* [Task list]
(a) Summarize the passage on depth of field and lens blur in two sentences.
(b) Write what comes next in the passage on depth of field and lens blur, beginning after its final sentence.

Note: In this example I don’t take into account the curvature of the retina, the peripheral vision and the fact that the image we perceive is calculated from two separate lenses.
You might not realize it all the time, because the effect is fairly weak and we are used to it, but the eye as well as any optical lens can only focus on one point in space and what is in front of or behind that point gets blurred. The distance between the closest and farthest point that is in focus is called the depth of field. Technically speaking there is only one distance, that a lens can precisely focus on and the sharpness gradually decreases before and after that point. So actually the depth is the area where where the blur is imperceptible.
So why are there objects that are out of focus? Rays that hit the sensor of the camera get bent by the lens, so they may become focused. If all the light rays coming from a single point reach the lens in such an angle that they are bundled onto a single pixel of the image (sensor), this point is perfectly in focus. If those light rays meet somewhere in front or behind the sensor, a single point will not appear as one pixel, but rather a diffuse disc on your image, which is what causes the lens blur.
While you might think this effect is an imperfection, and we should get rid of it when we have the chance, it is one of the most important tools in photography. In CG of course we could turn it off entirely, but generally I would not recommend it, because it can make images more natural and help you focus on key elements of the picture.

* [Data block]
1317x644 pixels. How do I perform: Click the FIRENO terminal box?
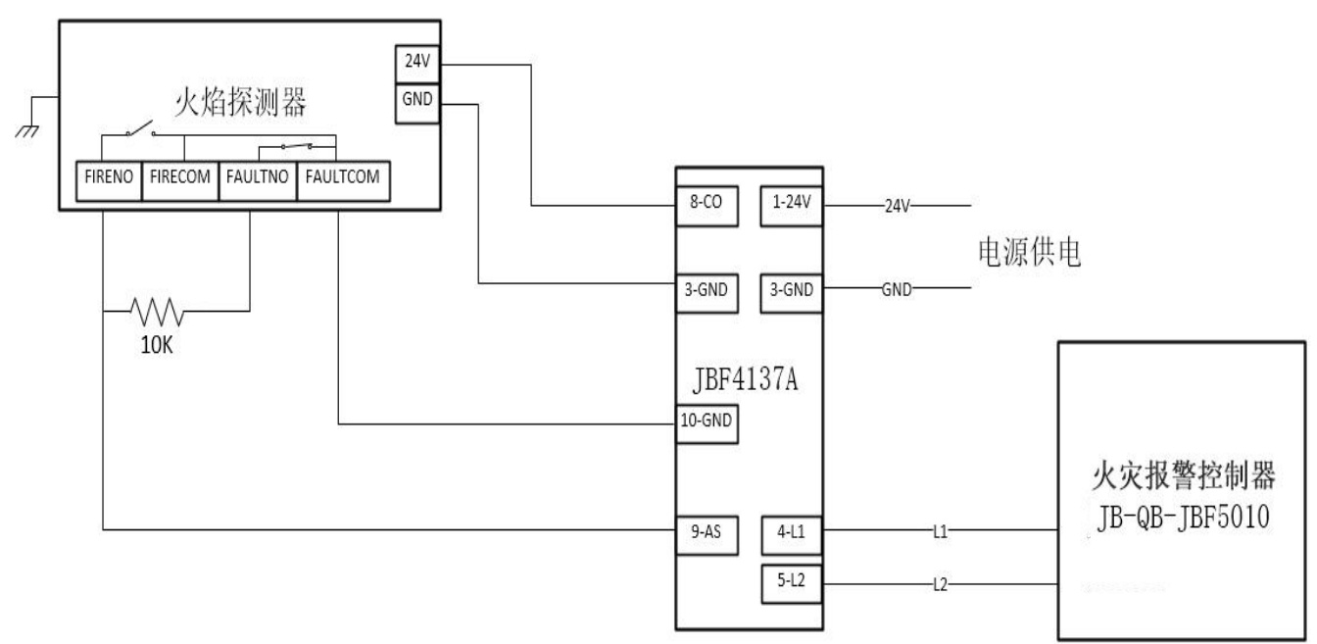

* [Answers to the exercise]
(a) An eye or optical lens can focus precisely on only one distance, and depth of field is the range around it where the blur stays imperceptible; blur arises when the light rays from a single point converge in front of or behind the sensor and appear as a diffuse disc instead of a single pixel. Although this effect might seem an imperfection, it is one of the most important tools in photography, and even in CG, where it could be turned off, it is worth keeping because it makes images more natural and draws attention to key elements.

(b)
The depth of field is dependent on the following factors:
Aperture
A narrow hole put in front of the lens allows less light rays to reach the sensor. So there are less rays hitting the lens at an angle and the remaining rays reaching the sensor are more parallel to each other, resulting in less diffusion. The hole is called an aperture and closing it actually widens the depth of field, but it also darkens the image, since less light can pass through it.
Distance and Zoom
How the distance widens the depth of field can be easily observed, if you hold your finger in front of your face and focus on it. The background will appear much more blurry than when you look out the window.
If you consider stepping away from the object you want to take an image of and zooming back in, the depth of field decreases again. These two effects can cancel each other out, so as long as your object is the same size on two different pictures, it will appear equally blurred, given that we used the same aperture in both shots. However, increasing the distance and zooming back in will cause an effect called background compression. So if you take two pictures with the same frame, one with a small focal length and one with a larger one, objects in the background will appear to be much closer to the objects in focus. Therefore the depth of field appears to be much more narrow, but if you isolate single objects, they will look equally blurred.
Chip size
In short: bigger sensor means more narrow depth of field. This rule derives from the rules above. If you want to project the same size image on two differently sized chips, you need to get closer or zoom in to do so for the larger sensor. Decreasing the distance and zooming in both decreases the depth of field. If you use two different cameras, with different size chips, and take two pictures from the same distance and with an equivalent focal distance, the image of the camera with the bigger sensor will have much more narrow depth of field.
In Blender you can use all the relevant data from a real camera to match the look and feel of a certain model.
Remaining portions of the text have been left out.